Y es que, pese a que no fue perceptible para la población, los considerados prestanombres del llamado “zar de la basura”, Juan Jaramillo Frikas, pararon el servicio el pasado miércoles, de las 12:00 a las 14:00 horas, lo que fue considerado por regidores como el preludio de que en cualquier momento pueden dejar de recolectar la basura, luego de que están siendo investigados por presuntos abusos en el cobro.
Además, la Procuraduría Federal de Protección al Medio Ambiente (Profepa) ordenó la clausura del tiradero a cielo abierto Rancho Coronel, en la comunidad de San Rafael, del municipio de Tlaltizapán, que se había convertido en el último destino de alrededor de 500 toneladas que se generan a diario en Cuernavaca.
Ambos factores se han conjugado y tienen al alcalde Rogelio Sánchez Gatica en estado de indefensión, pues depende ahora del estado de ánimo de Jaramillo Frikas y de sus “empresarios” para que en cualquier momento detengan la recolección, tratamiento y disposición final de la basura, alegando una supuesta falta de pago y no tener en dónde tirar los desechos sólidos.
La molestia de los concesionarios radica en que el elevado costo de su servicio, que rebasa los 11 millones de pesos mensuales, de acuerdo con información oficial en manos de regidores, es por 3 millones superior a lo que cobraba la empresa PASA, que prestaba ese servicio, lo que podría derivar en quitarles el servicio o pagarles sólo lo justo.
Cabe recordar que dichas “concesiones”, que no son tales y sólo llegan a convenios de colaboración, les fueron otorgadas en agosto de 2010 por el entonces alcalde Manuel Martínez Garrigós, aunque se habla de que también recibe beneficio su hermano gemelo, José Martínez Garrigós.
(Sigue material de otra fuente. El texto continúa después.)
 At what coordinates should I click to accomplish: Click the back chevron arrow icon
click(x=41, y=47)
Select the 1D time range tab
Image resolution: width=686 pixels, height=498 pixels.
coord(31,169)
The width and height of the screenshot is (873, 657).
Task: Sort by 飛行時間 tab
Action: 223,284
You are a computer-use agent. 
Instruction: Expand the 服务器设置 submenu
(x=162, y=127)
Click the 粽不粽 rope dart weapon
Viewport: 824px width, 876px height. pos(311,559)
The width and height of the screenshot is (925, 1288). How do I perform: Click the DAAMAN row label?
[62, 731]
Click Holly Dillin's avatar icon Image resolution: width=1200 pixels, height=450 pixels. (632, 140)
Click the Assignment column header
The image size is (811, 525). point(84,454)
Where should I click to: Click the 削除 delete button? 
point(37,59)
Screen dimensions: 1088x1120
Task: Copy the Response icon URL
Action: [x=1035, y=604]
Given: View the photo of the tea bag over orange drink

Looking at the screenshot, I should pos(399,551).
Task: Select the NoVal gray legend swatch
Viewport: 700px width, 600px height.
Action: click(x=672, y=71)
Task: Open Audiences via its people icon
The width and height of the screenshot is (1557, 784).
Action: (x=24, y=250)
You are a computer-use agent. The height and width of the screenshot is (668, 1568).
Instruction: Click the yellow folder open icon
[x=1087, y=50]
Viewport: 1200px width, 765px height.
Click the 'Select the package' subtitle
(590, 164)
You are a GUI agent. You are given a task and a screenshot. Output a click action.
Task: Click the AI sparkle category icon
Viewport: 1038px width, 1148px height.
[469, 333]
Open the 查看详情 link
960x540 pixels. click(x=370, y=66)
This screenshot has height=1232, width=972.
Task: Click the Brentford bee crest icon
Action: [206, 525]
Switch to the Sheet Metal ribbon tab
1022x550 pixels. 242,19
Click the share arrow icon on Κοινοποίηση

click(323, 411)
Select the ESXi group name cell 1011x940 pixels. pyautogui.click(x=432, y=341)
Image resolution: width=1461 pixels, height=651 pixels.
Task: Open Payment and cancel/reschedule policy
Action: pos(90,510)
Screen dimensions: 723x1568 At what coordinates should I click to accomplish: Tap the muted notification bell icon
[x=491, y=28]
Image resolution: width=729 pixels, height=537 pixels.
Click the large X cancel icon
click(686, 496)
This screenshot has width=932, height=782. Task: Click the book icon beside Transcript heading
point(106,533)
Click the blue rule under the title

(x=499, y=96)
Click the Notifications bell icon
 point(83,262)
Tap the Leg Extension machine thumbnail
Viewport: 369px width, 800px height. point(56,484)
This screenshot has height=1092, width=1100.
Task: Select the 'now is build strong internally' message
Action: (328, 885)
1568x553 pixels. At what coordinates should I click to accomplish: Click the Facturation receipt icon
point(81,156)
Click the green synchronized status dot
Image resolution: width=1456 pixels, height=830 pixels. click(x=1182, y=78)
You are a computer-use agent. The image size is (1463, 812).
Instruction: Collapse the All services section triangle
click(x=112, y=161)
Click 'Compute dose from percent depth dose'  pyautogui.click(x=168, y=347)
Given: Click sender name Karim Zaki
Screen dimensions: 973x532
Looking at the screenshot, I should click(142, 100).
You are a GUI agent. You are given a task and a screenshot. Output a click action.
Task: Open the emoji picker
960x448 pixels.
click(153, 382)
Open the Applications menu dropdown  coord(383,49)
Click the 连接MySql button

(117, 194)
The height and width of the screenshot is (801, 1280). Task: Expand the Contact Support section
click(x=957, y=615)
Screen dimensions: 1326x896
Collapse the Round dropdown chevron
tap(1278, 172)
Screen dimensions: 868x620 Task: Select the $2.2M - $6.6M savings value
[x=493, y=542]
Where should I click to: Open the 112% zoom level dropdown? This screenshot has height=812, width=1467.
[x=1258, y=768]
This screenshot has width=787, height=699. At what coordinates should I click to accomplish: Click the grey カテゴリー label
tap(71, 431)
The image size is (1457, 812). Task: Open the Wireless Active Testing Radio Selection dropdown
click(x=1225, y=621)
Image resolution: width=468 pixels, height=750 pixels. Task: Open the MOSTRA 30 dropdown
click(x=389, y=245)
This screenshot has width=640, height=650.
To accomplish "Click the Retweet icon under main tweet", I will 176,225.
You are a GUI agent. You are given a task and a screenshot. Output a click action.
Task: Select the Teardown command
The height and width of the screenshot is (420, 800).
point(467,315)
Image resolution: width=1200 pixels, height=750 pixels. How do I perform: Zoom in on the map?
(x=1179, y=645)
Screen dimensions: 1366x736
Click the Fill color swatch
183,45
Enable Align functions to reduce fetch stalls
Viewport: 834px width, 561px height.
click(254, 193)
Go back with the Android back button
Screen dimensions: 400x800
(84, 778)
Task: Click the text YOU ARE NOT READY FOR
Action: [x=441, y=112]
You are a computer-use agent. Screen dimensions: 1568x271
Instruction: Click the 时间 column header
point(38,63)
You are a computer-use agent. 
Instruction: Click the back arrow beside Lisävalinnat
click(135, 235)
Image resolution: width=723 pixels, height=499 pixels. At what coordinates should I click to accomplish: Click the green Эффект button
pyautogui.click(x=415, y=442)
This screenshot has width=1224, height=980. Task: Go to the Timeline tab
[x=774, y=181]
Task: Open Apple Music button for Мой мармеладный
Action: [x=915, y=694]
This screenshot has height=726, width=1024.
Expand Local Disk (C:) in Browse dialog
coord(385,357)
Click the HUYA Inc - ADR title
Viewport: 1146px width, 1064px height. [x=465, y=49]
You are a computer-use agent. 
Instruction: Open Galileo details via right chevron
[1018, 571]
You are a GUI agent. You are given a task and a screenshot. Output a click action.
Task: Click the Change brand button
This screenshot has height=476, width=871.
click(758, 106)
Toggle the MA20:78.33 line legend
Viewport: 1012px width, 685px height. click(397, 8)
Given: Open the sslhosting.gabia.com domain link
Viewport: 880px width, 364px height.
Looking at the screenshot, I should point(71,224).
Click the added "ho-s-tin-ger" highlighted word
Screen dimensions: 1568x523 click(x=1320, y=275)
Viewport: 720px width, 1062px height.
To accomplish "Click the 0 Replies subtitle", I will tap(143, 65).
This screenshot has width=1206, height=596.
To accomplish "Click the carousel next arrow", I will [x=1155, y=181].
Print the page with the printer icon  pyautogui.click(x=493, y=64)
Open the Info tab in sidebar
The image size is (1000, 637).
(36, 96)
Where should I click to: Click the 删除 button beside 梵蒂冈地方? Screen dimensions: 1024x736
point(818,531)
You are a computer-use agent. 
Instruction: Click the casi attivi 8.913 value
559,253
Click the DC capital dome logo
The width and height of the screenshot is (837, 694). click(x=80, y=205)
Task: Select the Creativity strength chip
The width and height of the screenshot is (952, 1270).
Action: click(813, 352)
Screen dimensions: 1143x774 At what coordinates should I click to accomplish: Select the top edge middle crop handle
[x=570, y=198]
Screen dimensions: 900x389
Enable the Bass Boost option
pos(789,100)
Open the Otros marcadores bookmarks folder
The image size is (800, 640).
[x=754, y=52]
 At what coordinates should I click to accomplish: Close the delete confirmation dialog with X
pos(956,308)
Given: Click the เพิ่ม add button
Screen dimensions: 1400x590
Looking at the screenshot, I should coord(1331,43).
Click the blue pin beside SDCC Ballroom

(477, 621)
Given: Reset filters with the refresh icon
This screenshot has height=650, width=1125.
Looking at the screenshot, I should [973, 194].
Por el cierre del tiradero de Tlaltizapán no corresponde sanción a los municipios que ahí depositaban los desechos, según informó el titular de la Profepa, José Iván Fernández Galván; sin embargo, puede ocasionar que la basura que se produce en Cuernavaca quede varada en el Centro de Transferencia, ubicado en la colonia Lázaro Cárdenas, de la capital.
Esta situación obligará a que los municipios de Cuautla, Yecapixtla y Jiutepec reciban la basura que se depositaba en Rancho Coronel, la mayoría proveniente de Cuernavaca; no obstante, el peligro está latente de que la capital viva los problemas generados por la recolección de basura como en 2010, donde hubo acumulación de desperdicios por un problema de pago a los concesionarios.